■ Travail à faire ■
(1) Répondez aux questions suivantes sur l'extrait consacré au décret du 3 février :
(a) À quelle date la modification sera-t-elle effective pour la maternité ?
(b) À quelle somme correspondent 10 % du plafond de la Sécurité sociale pour l'année 2015 ?
(c) Quel était le plafond des prestations avant la modification ?
(2) Prolongez l'extrait consacré au décret du 3 février en reprenant après sa dernière phrase.

■ Extrait du document ■
_ _ _

Le décret du 3 février porte sur le montant des prestations en espèces versées au titre de l'assurance maladie et maternité des indépendants. La modification est immédiatement entrée en vigueur pour la maladie, et sera effective le 1er mai prochain pour la maternité.

Maladie. Dans les deux cas, sont concernés les cotisants dont les revenus annuels n'excèdent pas 10% du plafond de la Sécurité sociale. Soit 3804 euros pour l'année 2015. En cas d'arrêt maladie, ils ne peuvent tout simplement plus bénéficier d'indemnités journalières. Auparavant, tous les indépendants étaient logés à la même enseigne. Les prestations étaient calculées sur la base des revenus moyens déclarés sur les trois dernières années, avec un seuil minimal de 20,84 euros, et un plafond de 52,11 euros.

_ _ _

■ Extraits du matériel ■
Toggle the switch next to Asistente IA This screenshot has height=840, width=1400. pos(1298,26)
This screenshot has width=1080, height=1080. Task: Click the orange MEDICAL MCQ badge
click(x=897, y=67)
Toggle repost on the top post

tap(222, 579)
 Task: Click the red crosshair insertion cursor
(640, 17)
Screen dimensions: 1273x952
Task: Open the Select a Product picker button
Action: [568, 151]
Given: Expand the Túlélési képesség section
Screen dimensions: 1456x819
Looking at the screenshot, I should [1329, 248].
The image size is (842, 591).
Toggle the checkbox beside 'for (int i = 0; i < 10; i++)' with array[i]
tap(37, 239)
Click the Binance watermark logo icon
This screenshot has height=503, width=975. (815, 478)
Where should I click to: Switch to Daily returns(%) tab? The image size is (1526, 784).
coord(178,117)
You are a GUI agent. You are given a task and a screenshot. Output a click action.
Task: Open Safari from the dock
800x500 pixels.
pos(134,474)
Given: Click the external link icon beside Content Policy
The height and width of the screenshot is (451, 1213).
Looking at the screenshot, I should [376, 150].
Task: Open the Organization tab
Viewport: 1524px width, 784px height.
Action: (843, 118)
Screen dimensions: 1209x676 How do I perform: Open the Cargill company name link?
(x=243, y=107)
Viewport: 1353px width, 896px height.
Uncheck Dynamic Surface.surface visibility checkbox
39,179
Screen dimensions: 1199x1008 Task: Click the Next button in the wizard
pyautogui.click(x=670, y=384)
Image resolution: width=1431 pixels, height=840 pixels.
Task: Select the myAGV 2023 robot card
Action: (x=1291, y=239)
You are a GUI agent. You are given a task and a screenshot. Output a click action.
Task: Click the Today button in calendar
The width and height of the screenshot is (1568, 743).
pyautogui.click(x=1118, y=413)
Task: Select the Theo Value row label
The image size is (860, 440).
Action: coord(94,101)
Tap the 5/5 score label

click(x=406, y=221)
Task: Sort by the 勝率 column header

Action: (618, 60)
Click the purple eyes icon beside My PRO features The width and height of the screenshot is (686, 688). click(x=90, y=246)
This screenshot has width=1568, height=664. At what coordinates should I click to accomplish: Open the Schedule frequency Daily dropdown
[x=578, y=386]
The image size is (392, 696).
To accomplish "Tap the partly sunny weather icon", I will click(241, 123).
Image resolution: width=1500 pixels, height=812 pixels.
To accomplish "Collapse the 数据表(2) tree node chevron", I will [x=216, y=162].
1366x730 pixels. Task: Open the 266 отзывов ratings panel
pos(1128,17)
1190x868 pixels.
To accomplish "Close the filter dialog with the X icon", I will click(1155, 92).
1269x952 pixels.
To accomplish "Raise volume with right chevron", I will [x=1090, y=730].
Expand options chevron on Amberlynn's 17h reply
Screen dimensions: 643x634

_ _ _

■ Vos réponses écrites ■
(1)
(a) Le 1er mai prochain.
(b) 3804 euros.
(c) 52,11 euros.

(2)
Maternité. Il en va différemment pour les indemnités maternité. Deux dispositifs de compensation existent à ce jour, à savoir l'allocation forfaitaire de repos maternité et les indemnités journalières. Les auto-entrepreneurs aux faibles revenus sont encore directement visés. Cette fois, leurs droits seront divisés par dix, dès le 1er mai. Jusqu'alors, l'allocation de repos maternité s'élevait à 3129 euros, pour toutes les affiliées au RSI. Elle était versée en deux fois, au septième mois de grossesse et après l'acouchement. Dans trois mois, elles n'auront droit qu'au dixième de cette somme, soit un forfait de 312,90 euros. La même logique prévaut pour les indemnités journalières. Les plus petits auto-entrepreneurs n'auront droit au 1er mai qu'à environ 229 euros pour 44 jours d'arrêt, 307 euros pour 59 jours et 386 euros pour 74 jours.

Combien d'auto-entrepreneurs concernés?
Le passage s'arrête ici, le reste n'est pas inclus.